BEGIN DATA EXCERPTS
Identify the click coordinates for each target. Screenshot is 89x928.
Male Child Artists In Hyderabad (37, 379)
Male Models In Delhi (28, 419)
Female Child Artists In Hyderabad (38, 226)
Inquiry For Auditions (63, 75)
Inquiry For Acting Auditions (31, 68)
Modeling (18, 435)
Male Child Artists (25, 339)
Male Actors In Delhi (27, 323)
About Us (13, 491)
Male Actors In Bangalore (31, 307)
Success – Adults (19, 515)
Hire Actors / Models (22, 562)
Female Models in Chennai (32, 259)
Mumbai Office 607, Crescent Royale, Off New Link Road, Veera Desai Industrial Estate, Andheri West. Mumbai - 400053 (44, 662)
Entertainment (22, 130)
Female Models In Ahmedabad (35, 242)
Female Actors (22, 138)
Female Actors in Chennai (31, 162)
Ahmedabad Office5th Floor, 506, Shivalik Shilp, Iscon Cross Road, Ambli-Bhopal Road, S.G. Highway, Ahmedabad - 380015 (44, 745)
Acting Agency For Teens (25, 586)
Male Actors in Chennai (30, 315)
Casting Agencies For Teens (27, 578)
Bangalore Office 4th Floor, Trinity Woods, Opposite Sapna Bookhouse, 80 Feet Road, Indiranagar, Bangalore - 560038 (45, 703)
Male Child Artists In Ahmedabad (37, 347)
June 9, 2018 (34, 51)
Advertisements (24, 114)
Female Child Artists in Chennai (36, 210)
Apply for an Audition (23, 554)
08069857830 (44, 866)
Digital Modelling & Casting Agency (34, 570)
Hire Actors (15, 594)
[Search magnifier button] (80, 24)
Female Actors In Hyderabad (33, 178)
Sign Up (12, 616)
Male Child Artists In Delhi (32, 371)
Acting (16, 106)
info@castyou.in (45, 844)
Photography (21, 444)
END DATA EXCERPTS
= YOUR TASK =
Rewrite every row above, switching "Hyderabad" to "Pune" and leaving everything else unchanged.

= CORRECT ANSWER =
Identify the click coordinates for each target. Screenshot is 89x928.
Male Child Artists In Pune (37, 379)
Male Models In Delhi (28, 419)
Female Child Artists In Pune (38, 226)
Inquiry For Auditions (63, 75)
Inquiry For Acting Auditions (31, 68)
Modeling (18, 435)
Male Child Artists (25, 339)
Male Actors In Delhi (27, 323)
About Us (13, 491)
Male Actors In Bangalore (31, 307)
Success – Adults (19, 515)
Hire Actors / Models (22, 562)
Female Models in Chennai (32, 259)
Mumbai Office 607, Crescent Royale, Off New Link Road, Veera Desai Industrial Estate, Andheri West. Mumbai - 400053 (44, 662)
Entertainment (22, 130)
Female Models In Ahmedabad (35, 242)
Female Actors (22, 138)
Female Actors in Chennai (31, 162)
Ahmedabad Office5th Floor, 506, Shivalik Shilp, Iscon Cross Road, Ambli-Bhopal Road, S.G. Highway, Ahmedabad - 380015 (44, 745)
Acting Agency For Teens (25, 586)
Male Actors in Chennai (30, 315)
Casting Agencies For Teens (27, 578)
Bangalore Office 4th Floor, Trinity Woods, Opposite Sapna Bookhouse, 80 Feet Road, Indiranagar, Bangalore - 560038 (45, 703)
Male Child Artists In Ahmedabad (37, 347)
June 9, 2018 (34, 51)
Advertisements (24, 114)
Female Child Artists in Chennai (36, 210)
Apply for an Audition (23, 554)
08069857830 (44, 866)
Digital Modelling & Casting Agency (34, 570)
Hire Actors (15, 594)
[Search magnifier button] (80, 24)
Female Actors In Pune (33, 178)
Sign Up (12, 616)
Male Child Artists In Delhi (32, 371)
Acting (16, 106)
info@castyou.in (45, 844)
Photography (21, 444)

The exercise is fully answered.